Stored items
━━━━━━━━━━━━━━━━━━━━

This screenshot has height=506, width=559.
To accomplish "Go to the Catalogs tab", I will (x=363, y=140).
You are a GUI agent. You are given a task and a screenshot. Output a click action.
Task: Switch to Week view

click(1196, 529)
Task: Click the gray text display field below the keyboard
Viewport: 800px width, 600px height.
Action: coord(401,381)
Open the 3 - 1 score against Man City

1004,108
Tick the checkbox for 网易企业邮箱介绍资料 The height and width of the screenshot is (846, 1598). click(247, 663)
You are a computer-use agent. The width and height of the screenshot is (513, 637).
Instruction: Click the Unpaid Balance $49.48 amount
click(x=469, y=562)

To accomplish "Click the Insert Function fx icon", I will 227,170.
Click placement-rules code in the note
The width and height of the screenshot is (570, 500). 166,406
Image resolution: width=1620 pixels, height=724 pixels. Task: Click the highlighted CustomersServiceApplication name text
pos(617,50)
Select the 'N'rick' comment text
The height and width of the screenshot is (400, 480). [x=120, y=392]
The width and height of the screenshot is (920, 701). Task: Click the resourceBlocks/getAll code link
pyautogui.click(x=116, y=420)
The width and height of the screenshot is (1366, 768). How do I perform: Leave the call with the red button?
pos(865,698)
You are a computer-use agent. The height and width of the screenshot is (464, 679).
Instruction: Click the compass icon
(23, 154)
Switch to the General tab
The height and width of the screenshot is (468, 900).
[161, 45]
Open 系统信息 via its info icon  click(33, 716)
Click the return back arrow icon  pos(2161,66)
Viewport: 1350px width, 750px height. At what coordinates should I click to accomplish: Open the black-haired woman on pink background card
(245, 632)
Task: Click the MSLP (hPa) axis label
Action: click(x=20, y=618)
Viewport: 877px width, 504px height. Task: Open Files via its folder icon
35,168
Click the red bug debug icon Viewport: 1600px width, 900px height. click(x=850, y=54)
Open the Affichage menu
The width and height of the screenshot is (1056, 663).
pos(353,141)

━━━━━━━━━━━━━━━━━━━━

#### Task statement:
Using the records above, copy each line that contains "will".

#### Result for this exercise:
To accomplish "Go to the Catalogs tab", I will (x=363, y=140).
To accomplish "Click the Insert Function fx icon", I will 227,170.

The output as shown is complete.